QUICK TAKE REVIEW By Beverly Creasey Mad About the Boys


Zeitgeist Stage returns us to 1968 with a charged production of Mart Crowley’s THE BOYS IN THE BAND (playing through Oct. 3rd). As director David Miller says in his program notes, “In the age of Marriage Equality, it’s easy to lose sight of the challenges faced by past generations.”

Challenges indeed. It seemed like a massive struggle at the time. By 1967, JFK, Medgar Evers and Malcolm X had been assassinated. 1968 brought the assassinations of Martin Luther King and Bobby Kennedy. Boston was the wild west, with B.C. boys driving around with impunity finding gay men to bash: Lost eyes. Lost teeth. Lost innocence. (Not to mention the lost lives in Viet Nam.) It was not a very good year.

 Mart Crowley’s play broke new ground, paving the way for the insightful gay plays that followed. As often happens, when you revisit something you thought was so convincing at the time, you discover its flaws. The playwright crowds THE BOYS IN THE BAND with break-ups, breakthroughs, breakdowns and some hilarious breakout line dancing. He tries to cover all the bases by populating his play with a married man who’s out, a married man who’s definitely interested but denies it, a self-hating hedonist, a self-sacrificing librarian, a flamboyant queen, his African-American lover, a semi-suicidal wag, a street hustler and a player.

BOYS still works despite the tropes and the bizarre party game which (is the device that) gets everyone to reveal the “truth.” I’m inclined to think it works in great part owing to Miller’s witty direction and his talented cast. Victor Shopov has the most difficult role because his character swings wildly from self-pity to menace as host of the birthday partywhere the rest of the characters are reactive. Your heart goes out to Diego Buscaglia as Shopov’s long suffering boyfriend.

Mikey DiLoreto supplies cheeky humor as the drama queen who likes to push the envelope. The nasty party game (not unlike the ones Albee invents for WHO’S AFRAID OF VIRGINIA WOOLF) leaves Damon Singletary’s character shaken to the core. His agony is palpable. (As for the racist revelations, they seemed out of character for either man.) Bob Mussett, too, earns our sympathies as the elegant straight (laced) teacher who can’t understand why Gene Dante’s character needs multiple partners. Dante and Mussett have a lovely scene which offers hope for at least one of the couples.

Brooks Reeves wears his raw nerves on the outside as the interloper who may or may not enjoy the party.

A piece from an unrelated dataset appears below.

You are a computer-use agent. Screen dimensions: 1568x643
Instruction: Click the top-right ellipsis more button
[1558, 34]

Ryan Landry gives the obstinate birthday boy a kind heart with a reassuring exit line to a despairing Shopov. Richard Wingert brightens up the Sturm and Drang of the relationship crises as the sweetest of hustlers. He made me think of John Voigt in MIDNIGHT COWBOY.

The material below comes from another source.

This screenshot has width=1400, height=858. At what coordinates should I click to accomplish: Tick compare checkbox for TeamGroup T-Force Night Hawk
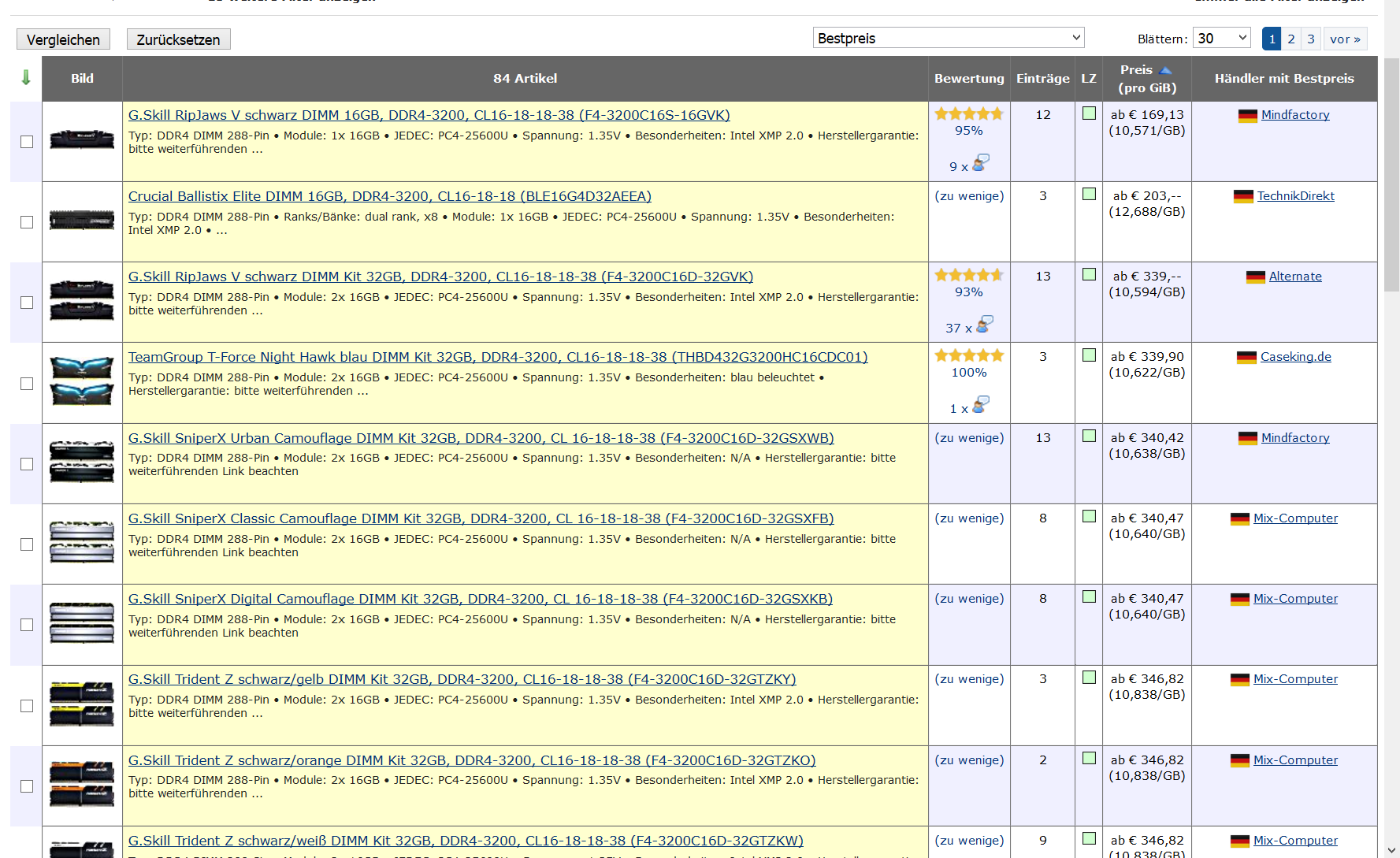pos(27,384)

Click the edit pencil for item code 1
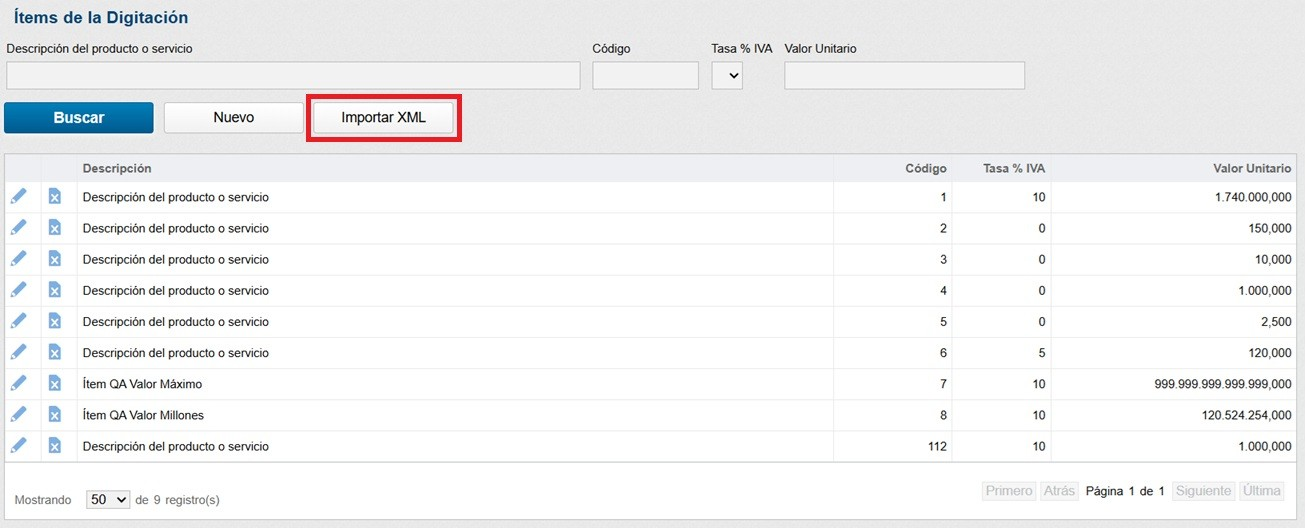19,197
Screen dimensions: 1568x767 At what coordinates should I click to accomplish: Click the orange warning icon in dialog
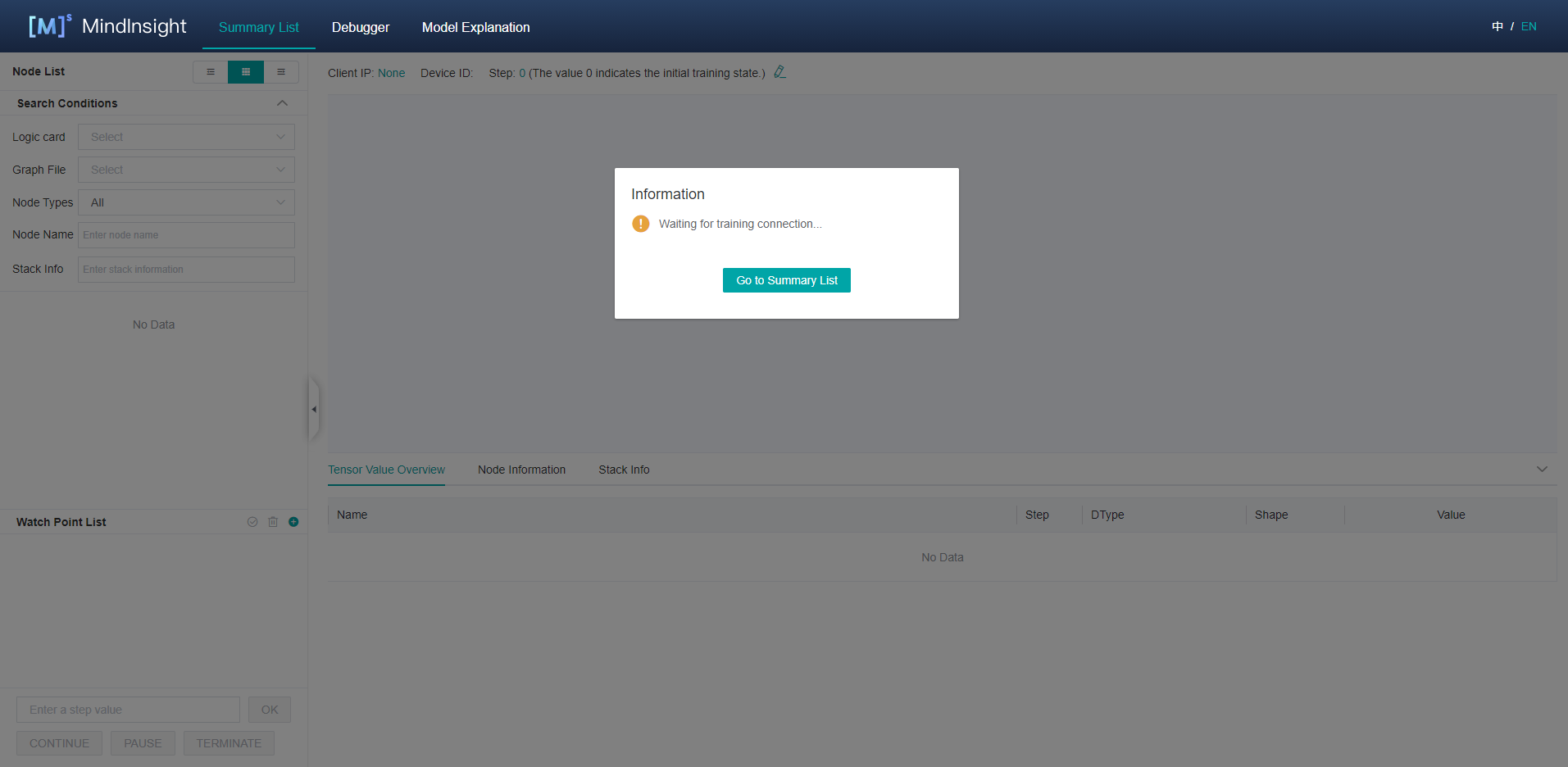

In the “more things change, the more they stay the same” category, there was the host of the birthday party, obsessing about his hair: He says he has one which he combs forward and flips backward to cover a multitude of sins…and then he references Ayn Rand. For a moment I thought 1968 had collided with the 2015 Republican apprentices! Let’s not do THE TIME WARP again.